+++ Excerto transcrito

O aniversário da fundação do Diário dos Açores remete-nos para a importância que este jornal tem desempenhado, desde as suas origens, a propósito dos acontecimentos políticos, sociais e quotidianos que decorreram na cidade de Ponta Delgada, nos outros concelhos de São Miguel, nas outras ilhas da região e no todo nacional e internacional. Recorde-se que os açorianos dispersos pelo mundo também constituíram sempre motivo de referência.
Entre os açorianos notáveis destaca-se Teófilo Braga (1843- 1924) o itinerário cultural e cívico que percorreu e abriu caminho em áreas fundamentais da história da literatura portuguesa e na formação e projeção do Partido Republicano. O seu trajeto encontra-se mencionado nas colunas do Diário dos Açores que salientou o legado cultural e a ação que desenvolveu, durante mais de meio século.
Completou-se a 28 de Janeiro – conforme tem sido amplamente divulgado – o centenário da morte de Teófilo Braga. Nasceu em Ponta Delgada a 24 de Fevereiro de 1843. Enquanto aluno do liceu principiou a atividade literária, em diversos jornais e revistas de São Miguel. Aprendeu, ainda, rudimentos gerais de tipografia que lhe serviram para ele próprio fazer a composição e edição do primeiro livro Folhas Verdes (1859) uma incursão no domínio da poesia que viria a aprofundar em mais dois outros livros Visão dos Tempos (1864) e Tempestades sonoras (1864) Contudo, a poesia que escreveu e publicou é irrelevante se a compararmos com a obra de contemporâneos, tais como João de Deus e Antero de Quental, para citar, apenas, dois exemplos incontestáveis.

++++++

▶ Tarefas propostas
1 - Segundo o excerto sobre Teófilo Braga, qual foi o primeiro livro que ele compôs e editou?
2 - Reproduza fielmente o trecho do excerto sobre Teófilo Braga que vai de "Entre os açorianos" até "de meio século.".
As linhas que vêm a seguir não são necessárias.

+++ Dados apresentados

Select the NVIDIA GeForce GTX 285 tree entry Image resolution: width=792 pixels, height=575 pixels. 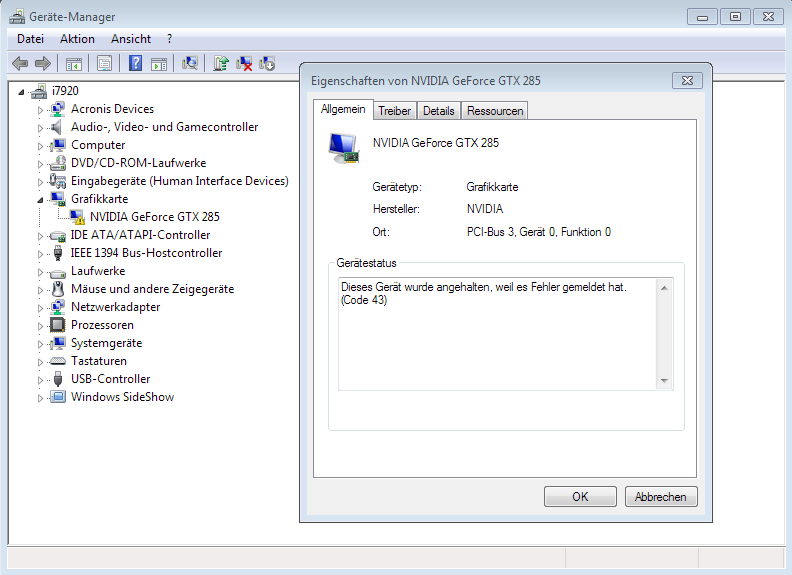coord(154,216)
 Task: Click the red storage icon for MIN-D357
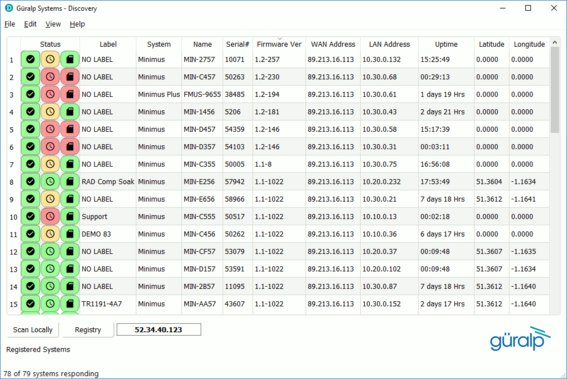[70, 146]
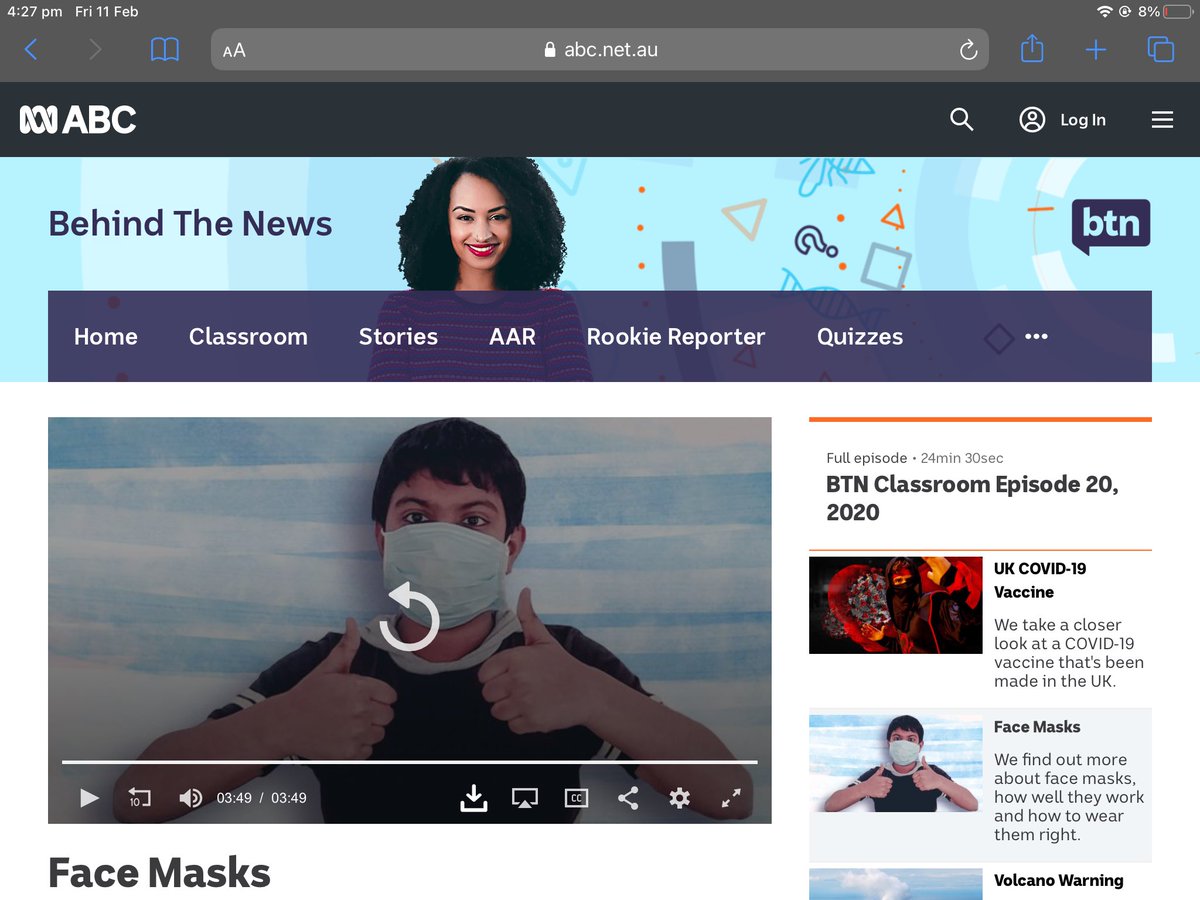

++++++

▶ Respostas aos exercícios
1 - Folhas Verdes, de 1859.

2 -
Entre os açorianos notáveis destaca-se Teófilo Braga (1843- 1924) o itinerário cultural e cívico que percorreu e abriu caminho em áreas fundamentais da história da literatura portuguesa e na formação e projeção do Partido Republicano. O seu trajeto encontra-se mencionado nas colunas do Diário dos Açores que salientou o legado cultural e a ação que desenvolveu, durante mais de meio século.